EXTRACTED DATA: Begin

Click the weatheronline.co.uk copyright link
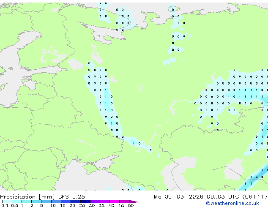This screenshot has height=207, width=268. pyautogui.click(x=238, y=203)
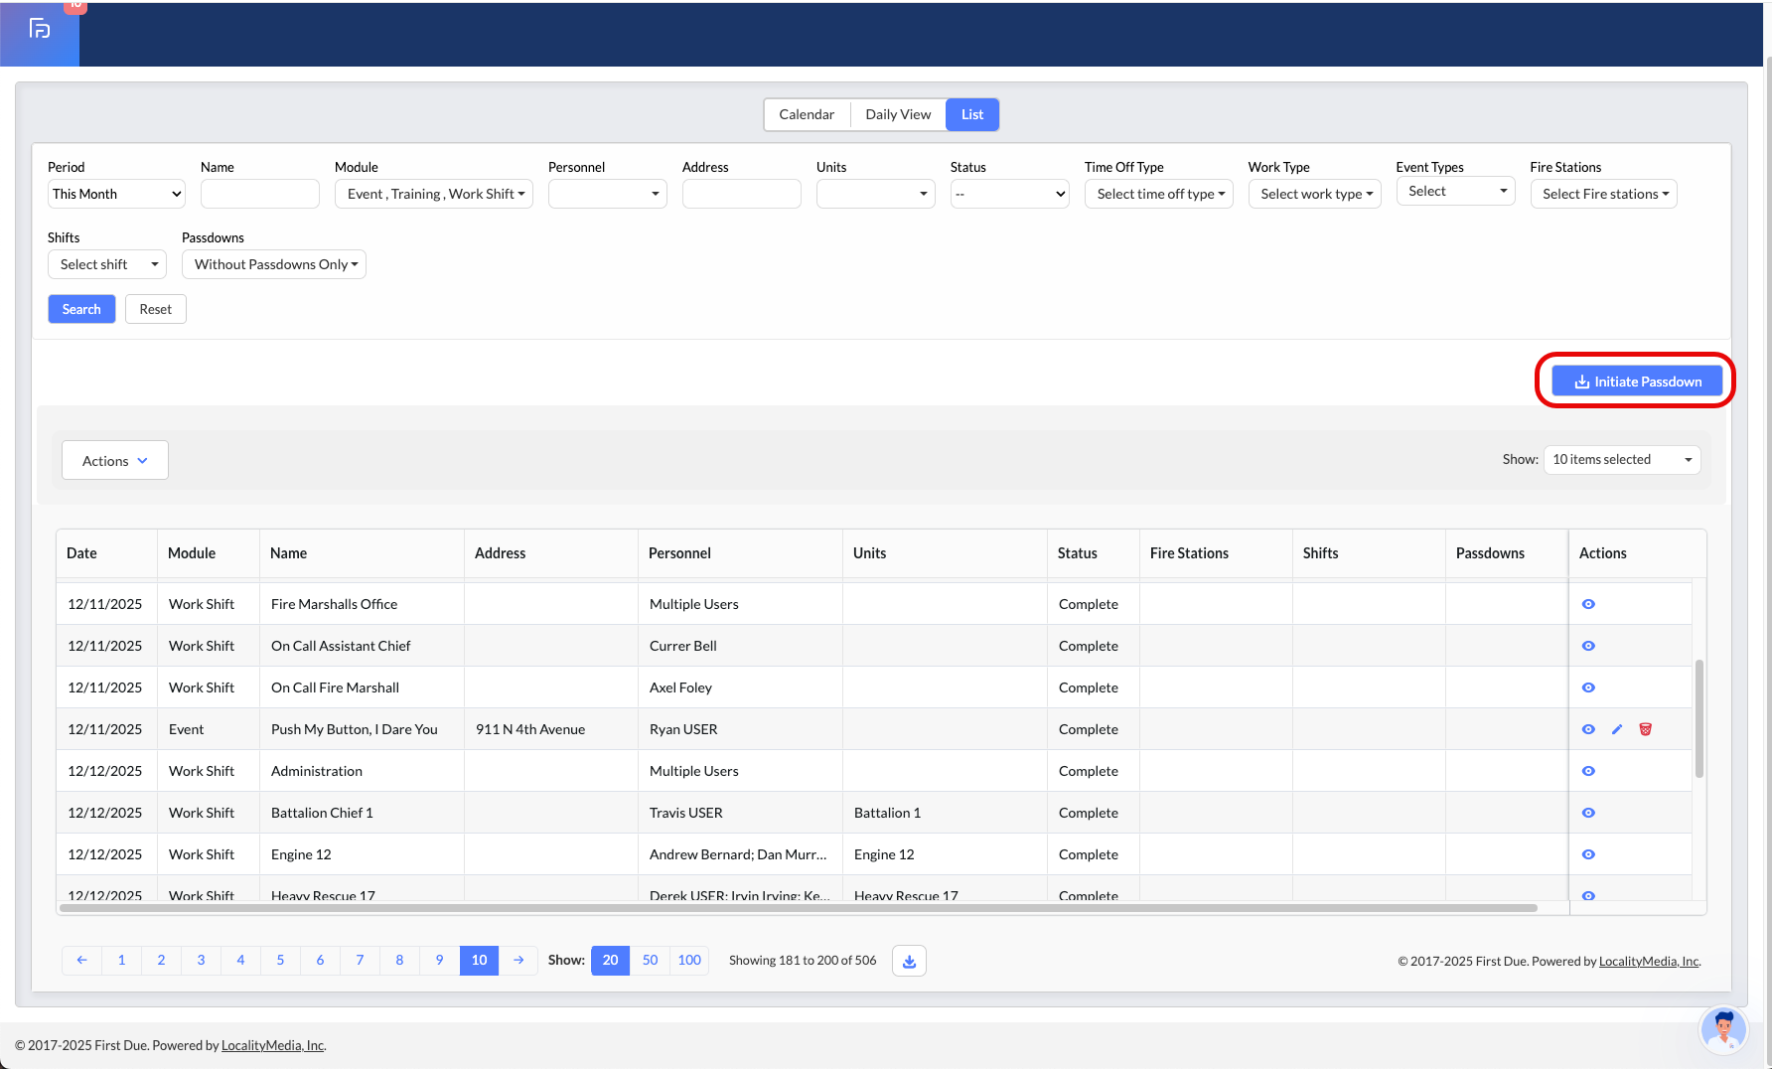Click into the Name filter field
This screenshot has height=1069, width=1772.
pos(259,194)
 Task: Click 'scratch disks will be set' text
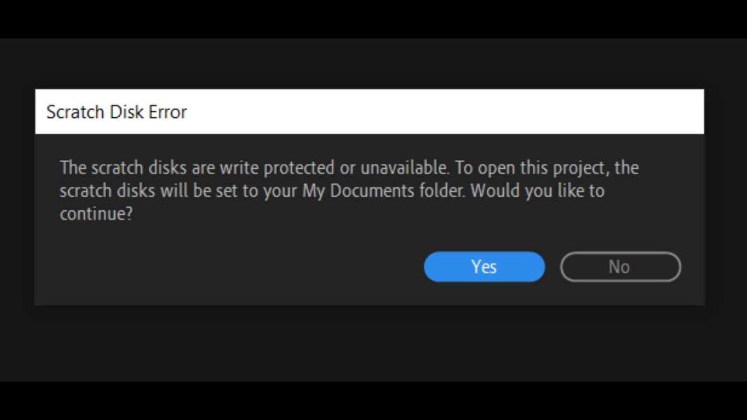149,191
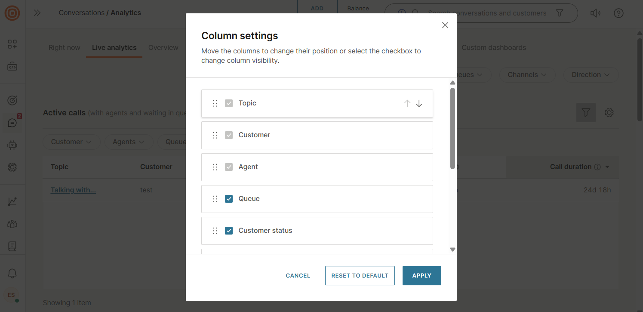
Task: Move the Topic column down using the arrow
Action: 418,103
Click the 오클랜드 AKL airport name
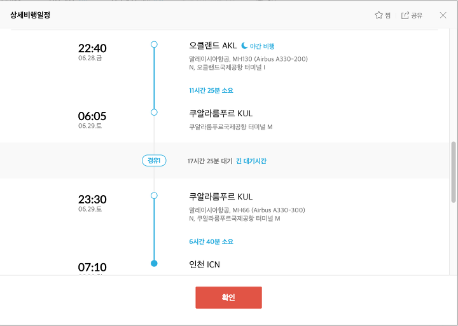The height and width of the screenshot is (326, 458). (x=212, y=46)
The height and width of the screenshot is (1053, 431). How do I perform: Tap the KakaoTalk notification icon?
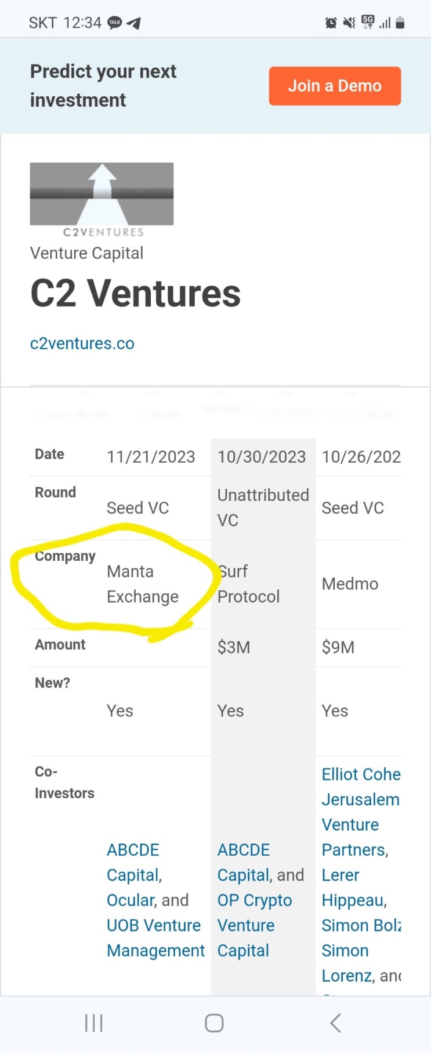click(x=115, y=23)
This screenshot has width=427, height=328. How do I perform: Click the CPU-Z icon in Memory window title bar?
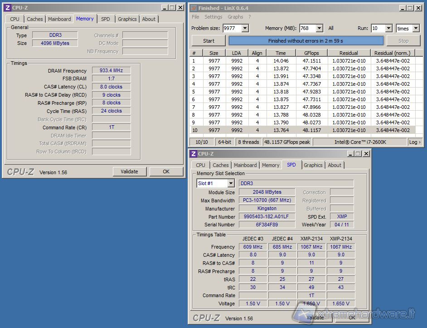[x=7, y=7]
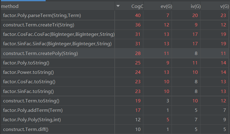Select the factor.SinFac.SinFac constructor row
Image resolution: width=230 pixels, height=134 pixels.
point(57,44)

EXTRACTED DATA: End
EXTRACTED DATA: Begin

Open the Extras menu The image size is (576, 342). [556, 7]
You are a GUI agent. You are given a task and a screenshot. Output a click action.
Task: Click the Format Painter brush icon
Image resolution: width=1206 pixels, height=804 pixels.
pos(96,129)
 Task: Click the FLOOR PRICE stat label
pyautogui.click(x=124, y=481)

EXTRACTED DATA: End
EXTRACTED DATA: Begin

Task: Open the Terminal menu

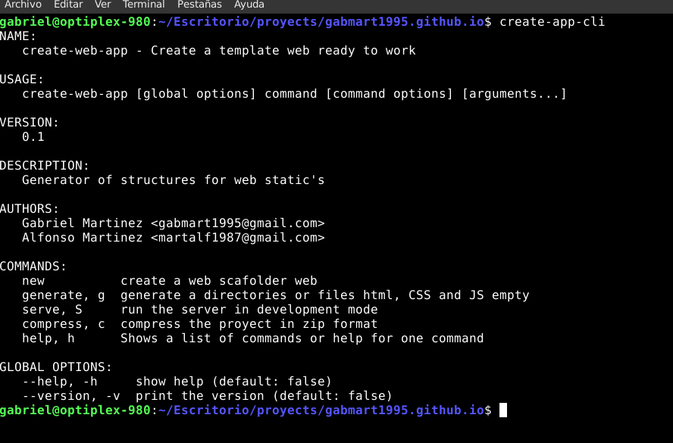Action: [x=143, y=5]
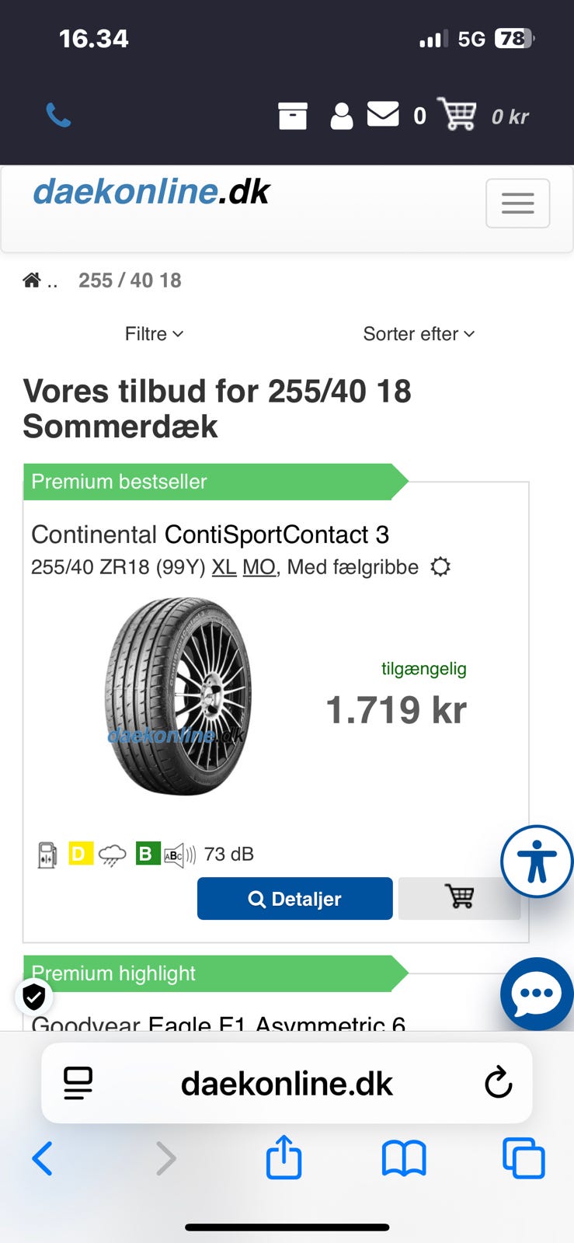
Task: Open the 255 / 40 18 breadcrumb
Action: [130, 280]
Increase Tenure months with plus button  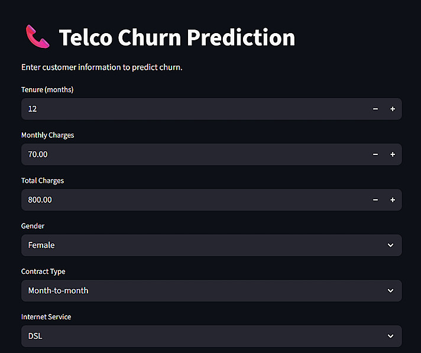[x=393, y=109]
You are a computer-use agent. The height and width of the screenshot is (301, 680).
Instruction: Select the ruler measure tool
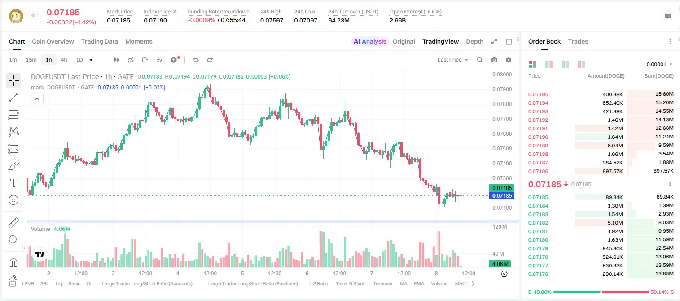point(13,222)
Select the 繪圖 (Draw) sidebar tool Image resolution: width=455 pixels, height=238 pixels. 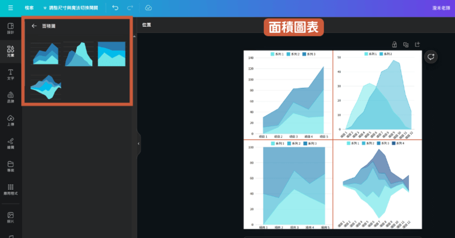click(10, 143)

EXTRACTED DATA: End

The answer should be a number alone: how many lines of the entries hold the word "agent"?

2